BY S VENKAT NARAYAN Our Special Correspondent
NEW DELHI, March 19: Tamil Nadu Chief Minister Jayaram Jayalalithaa today gave her government’s go-ahead to the controvversial Kudankulam Nuclear Power Plant (KNPP) being built with Russian technology in the state’s Tirunelveli district.
In a statement issued in Chennai after a meeting of her cabinet, Ms Jayalalithaa said: "In accordance with (today’s) Cabinet decision, immediate steps will be taken (to facilitate commissioning) of the plant."
This brings to an end the uncertaintly that threatened the nuclear plant since last September, when local people began protest hunger strikes against the plant on the grounds that it poses a danger to their lives.
The chief minister also announced a five-billion Indian rupee special development package for the area where the nuclear plant is located.
She also sought the cooperation of political parties and all concerned to immediately resume work at the plant, stalled following protests since September 2011, spearheaded by the People’s Movement Against Nuclear Energy (PMANE).
In the meanwhile, for the first time in the past seven-and-a-half months, the police acted against the anti-KNPP protestors on Monday when the law-enforcers arrested nine anti-KKNPP protestors, including the two members of the anti-KNPP struggle committee.
The state cabinet has decided to allocate INR five billion for locals to set up a cold storage for fish catch, construct houses, lay roads and repair mechanised fishing boats, Jayalalithaa said.
The decision comes a day after completion of polling at Sankarankoil, which falls in the same district.
Readers will recall that the project has had a chequered history. It was on November 20, 1988 that an Inter-Governmental Agreement on the project was signed by then Prime Minister Rajiv Gandhi and Soviet President Mikhail Gorbachev.
The project remained in limbo for 10 years due to political and economic upheaval in Russia after the post-1991 Soviet breakup, and also due to objections of the United States on the grounds that the agreement does not meet the 1992 terms of the Nuclear Suppliers Group (NSG).
A small port became operational in Kudankulam in January 2004. It was established to receive barges carrying over-sized light water reactor equipment from ships anchored at a distance of 1.5 kilometres. Until then, materials had to be brought in via road from the port of Tuticorin, risking damage during transportation.
In 2008, negotiation on building four additional reactors at the site began. Though the capacity of these reactors has not been declared, it is expected that the capacity of each reactor will be 1000 MW or 1 GW. The new reactors will bring the total capacity of the power plant to 9200 MW or 9.2 GW.
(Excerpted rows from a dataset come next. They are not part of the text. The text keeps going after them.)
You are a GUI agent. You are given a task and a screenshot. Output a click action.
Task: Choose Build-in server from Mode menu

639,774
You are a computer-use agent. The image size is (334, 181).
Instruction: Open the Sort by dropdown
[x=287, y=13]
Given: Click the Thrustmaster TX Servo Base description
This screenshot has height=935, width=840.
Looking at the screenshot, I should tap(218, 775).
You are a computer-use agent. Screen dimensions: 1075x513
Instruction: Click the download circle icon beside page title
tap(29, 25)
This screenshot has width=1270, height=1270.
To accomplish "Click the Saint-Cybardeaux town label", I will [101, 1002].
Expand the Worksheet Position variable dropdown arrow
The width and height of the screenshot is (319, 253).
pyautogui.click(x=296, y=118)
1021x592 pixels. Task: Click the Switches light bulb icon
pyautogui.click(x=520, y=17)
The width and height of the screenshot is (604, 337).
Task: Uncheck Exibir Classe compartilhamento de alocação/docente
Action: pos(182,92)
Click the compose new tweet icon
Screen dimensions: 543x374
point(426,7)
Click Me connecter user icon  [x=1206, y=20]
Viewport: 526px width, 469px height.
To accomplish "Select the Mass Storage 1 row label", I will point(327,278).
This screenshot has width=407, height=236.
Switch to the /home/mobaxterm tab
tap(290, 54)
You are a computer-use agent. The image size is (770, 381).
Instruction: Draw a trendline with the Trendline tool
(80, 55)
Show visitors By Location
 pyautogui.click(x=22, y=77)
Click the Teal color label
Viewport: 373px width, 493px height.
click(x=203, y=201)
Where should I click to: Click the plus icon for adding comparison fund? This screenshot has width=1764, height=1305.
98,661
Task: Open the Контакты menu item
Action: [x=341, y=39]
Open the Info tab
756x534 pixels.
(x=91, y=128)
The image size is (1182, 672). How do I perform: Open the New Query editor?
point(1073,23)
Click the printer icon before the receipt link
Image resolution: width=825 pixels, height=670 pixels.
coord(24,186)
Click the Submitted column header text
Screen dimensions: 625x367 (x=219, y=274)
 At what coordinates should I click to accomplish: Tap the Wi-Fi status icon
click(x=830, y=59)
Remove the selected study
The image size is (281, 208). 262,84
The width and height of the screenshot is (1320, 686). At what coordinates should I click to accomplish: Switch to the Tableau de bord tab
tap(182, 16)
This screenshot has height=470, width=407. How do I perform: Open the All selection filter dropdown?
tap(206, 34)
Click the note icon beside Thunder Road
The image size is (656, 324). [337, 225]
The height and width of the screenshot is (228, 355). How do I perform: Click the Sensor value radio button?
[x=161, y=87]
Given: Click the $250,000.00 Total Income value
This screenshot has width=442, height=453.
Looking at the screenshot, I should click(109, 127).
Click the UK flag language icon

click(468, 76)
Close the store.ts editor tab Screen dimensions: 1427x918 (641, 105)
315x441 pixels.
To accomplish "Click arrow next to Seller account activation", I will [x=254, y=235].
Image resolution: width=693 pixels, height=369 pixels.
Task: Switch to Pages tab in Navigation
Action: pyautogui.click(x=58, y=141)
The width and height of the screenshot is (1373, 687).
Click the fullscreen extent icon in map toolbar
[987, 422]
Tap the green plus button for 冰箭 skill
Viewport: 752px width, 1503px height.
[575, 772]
In June 2011, Sergei Ryzhov, the chief designer of the light water VVER nuclear reactors used at this Nuclear Power Plant, was killed in an airplane accident. The plane belonging to the Rus-Air airlines was flying from Moscow to the Karelian capital Petrozavodsk.
Two 1 GW reactors of the VVER-1000 model are being constructed by the state-owned Nuclear Power Corporation of India Limited (NPCIL) and Russia’s Atomstroyexport. When completed, they will become the largest nuclear power generation complex in India producing a cumulative 2 GW of electric power.
Both units are water-cooled, water-moderated power reactors. The first was scheduled to start operation in December 2009 and the second one was scheduled for March 2010. Before the locals began their agitation, the official projections put unit 1 into operation in December 2011, and unit 2 about a year thereafter. These will have to be rescheduled yet again.
Four more reactors are set to be added to this plant under a memorandum of intent signed in 2008. A firm agreement on setting up two more reactors, has been postponed pending the ongoing talks on liability issues.
Under an inter-government agreement signed in December 2008 Russia is to supply to India four third generation VVER-1200 reactors of 1170 MW.